## [TASK TO COMPLETE]
Would you return the lines between the one holding "Click the left handle of date range slider" and the one holding "The width and height of the screenshot is (600, 375).", inclusive, and only those, exactly as they stand in the listing below?

## [RECORDS TO PROCESS]
┌──

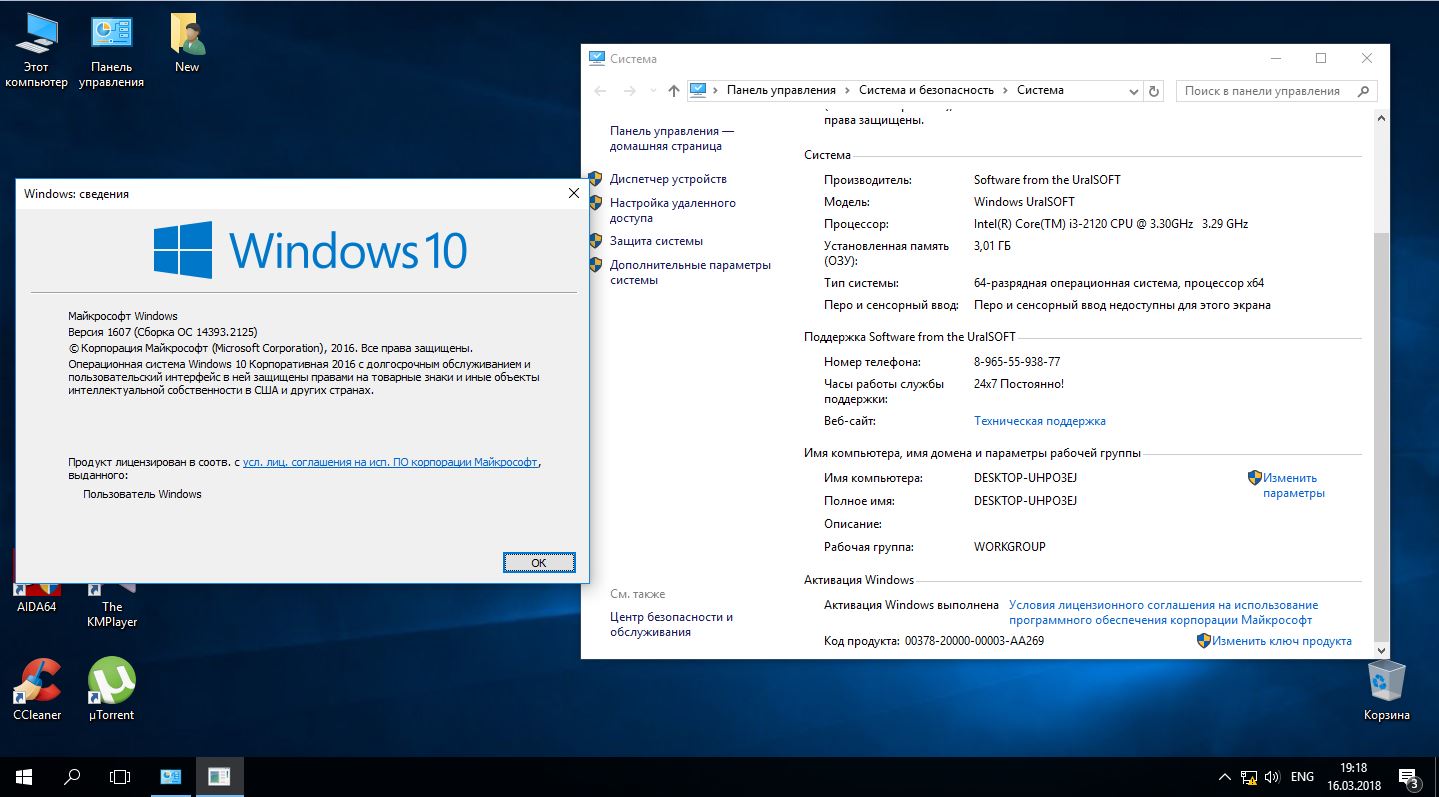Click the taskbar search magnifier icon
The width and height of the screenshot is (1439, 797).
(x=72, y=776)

└──
┌──

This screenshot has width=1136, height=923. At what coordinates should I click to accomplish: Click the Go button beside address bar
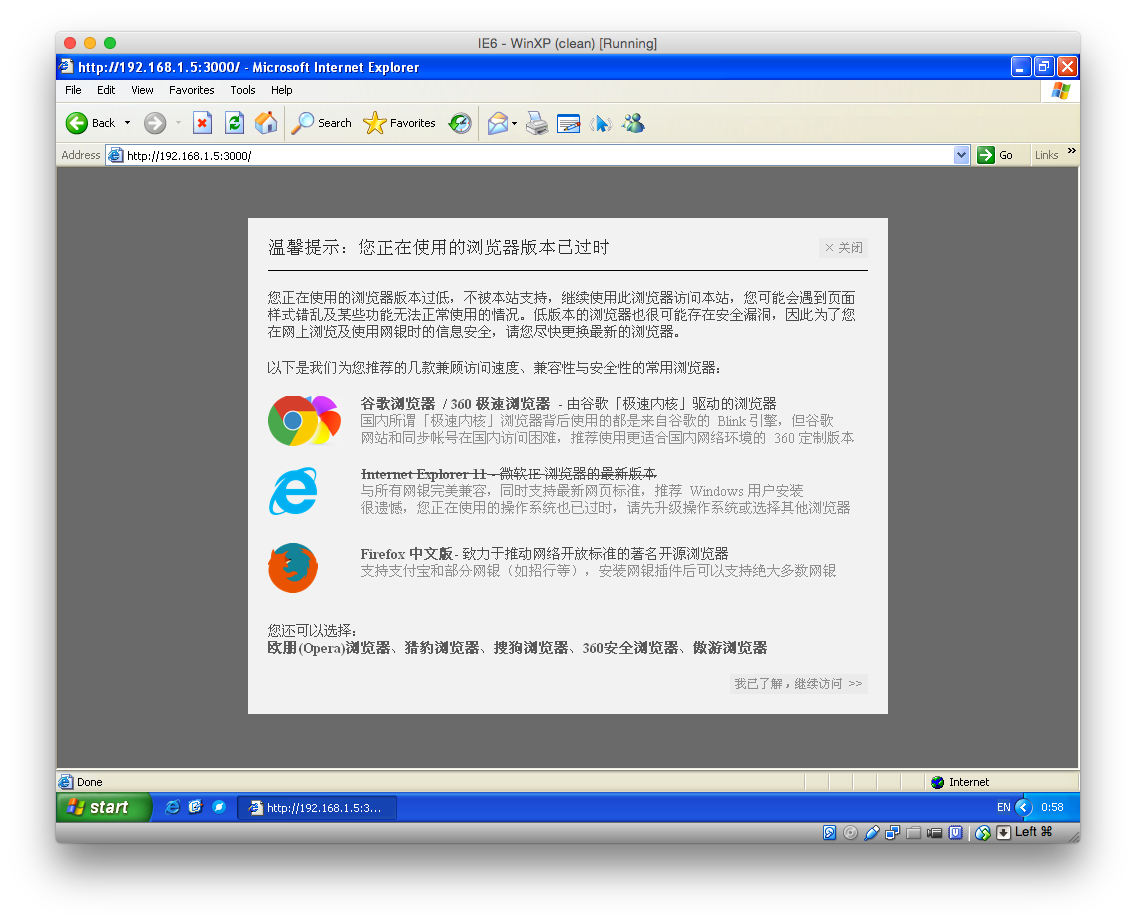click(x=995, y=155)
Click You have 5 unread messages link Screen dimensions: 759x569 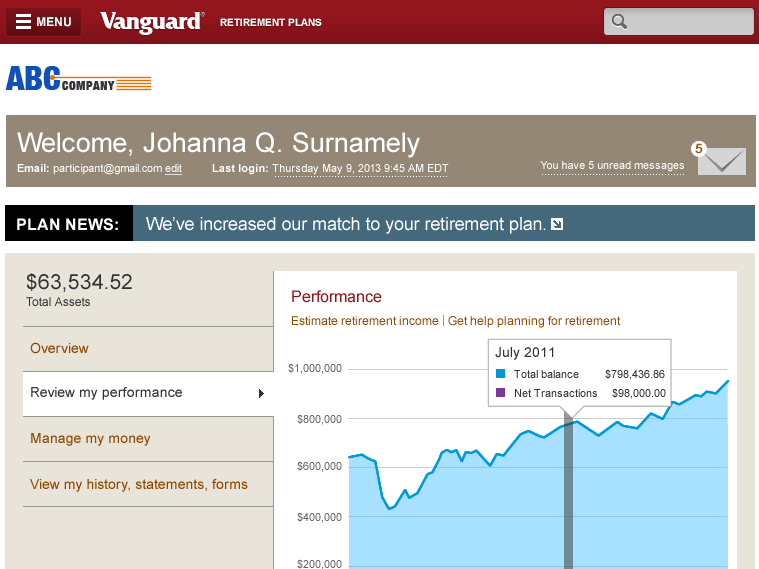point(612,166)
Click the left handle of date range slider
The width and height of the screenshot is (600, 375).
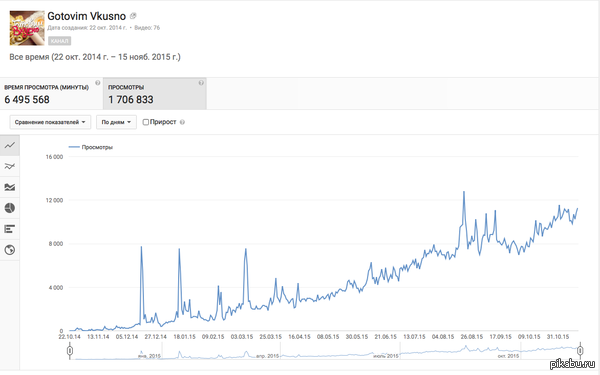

└──
┌──

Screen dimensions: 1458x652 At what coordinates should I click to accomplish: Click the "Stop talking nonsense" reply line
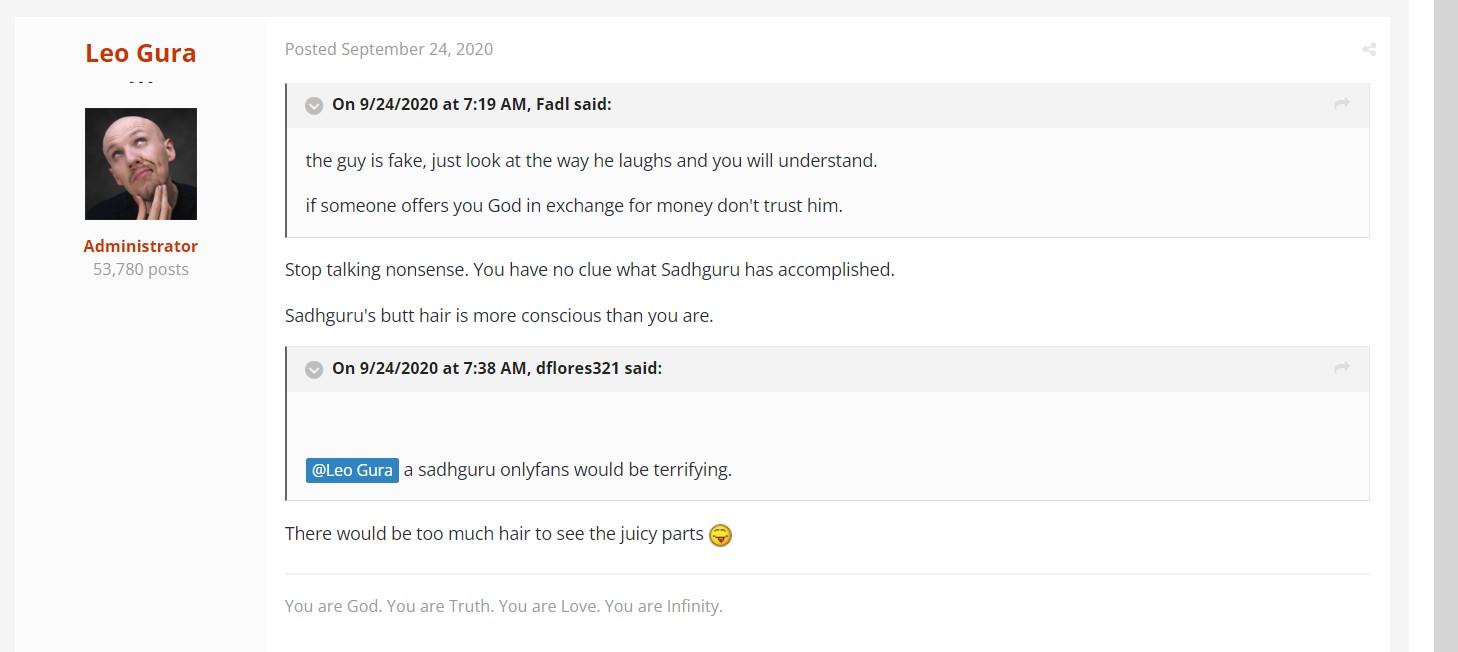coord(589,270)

└──

## [RESULT OF THE TASK]
Click the left handle of date range slider
The width and height of the screenshot is (600, 375).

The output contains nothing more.